▶ _Assignment_: Scan the records below, and wherever a line has the word "will", pull it out.

▶ _Input records_:
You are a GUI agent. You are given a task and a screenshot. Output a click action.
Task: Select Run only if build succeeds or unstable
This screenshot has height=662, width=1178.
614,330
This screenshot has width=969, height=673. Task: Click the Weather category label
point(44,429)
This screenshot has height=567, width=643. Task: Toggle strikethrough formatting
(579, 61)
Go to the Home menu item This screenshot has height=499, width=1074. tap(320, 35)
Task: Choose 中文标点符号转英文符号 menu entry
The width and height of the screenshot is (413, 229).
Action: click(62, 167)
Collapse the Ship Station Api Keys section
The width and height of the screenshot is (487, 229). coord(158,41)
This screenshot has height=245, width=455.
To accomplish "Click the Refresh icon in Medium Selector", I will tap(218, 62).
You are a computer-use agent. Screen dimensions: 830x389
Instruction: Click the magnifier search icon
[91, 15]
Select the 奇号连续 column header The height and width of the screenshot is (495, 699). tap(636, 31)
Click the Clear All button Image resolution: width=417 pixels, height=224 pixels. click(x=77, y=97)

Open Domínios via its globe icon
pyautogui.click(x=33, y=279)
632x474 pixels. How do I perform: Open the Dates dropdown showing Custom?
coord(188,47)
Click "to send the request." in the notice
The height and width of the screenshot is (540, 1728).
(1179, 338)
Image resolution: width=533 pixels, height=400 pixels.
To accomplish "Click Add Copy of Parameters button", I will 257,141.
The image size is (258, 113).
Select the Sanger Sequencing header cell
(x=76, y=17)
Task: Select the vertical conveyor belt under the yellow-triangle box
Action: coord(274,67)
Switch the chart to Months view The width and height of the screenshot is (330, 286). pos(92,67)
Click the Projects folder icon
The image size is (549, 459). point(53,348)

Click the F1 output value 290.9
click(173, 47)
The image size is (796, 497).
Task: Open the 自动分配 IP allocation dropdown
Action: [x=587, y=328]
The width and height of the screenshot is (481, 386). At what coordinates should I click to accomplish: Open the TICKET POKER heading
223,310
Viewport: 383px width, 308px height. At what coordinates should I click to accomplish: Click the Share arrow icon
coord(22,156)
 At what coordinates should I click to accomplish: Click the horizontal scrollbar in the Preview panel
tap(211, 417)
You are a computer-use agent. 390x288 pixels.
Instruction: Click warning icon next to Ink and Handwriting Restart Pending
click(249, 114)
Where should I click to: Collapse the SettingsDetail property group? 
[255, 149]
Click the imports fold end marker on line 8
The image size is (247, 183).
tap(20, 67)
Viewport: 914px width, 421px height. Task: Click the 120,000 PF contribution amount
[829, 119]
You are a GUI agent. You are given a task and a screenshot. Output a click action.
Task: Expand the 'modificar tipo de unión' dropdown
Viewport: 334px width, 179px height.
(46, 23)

▶ _Solved problem_:
To accomplish "Click the Refresh icon in Medium Selector", I will tap(218, 62).
To accomplish "Click Add Copy of Parameters button", I will 257,141.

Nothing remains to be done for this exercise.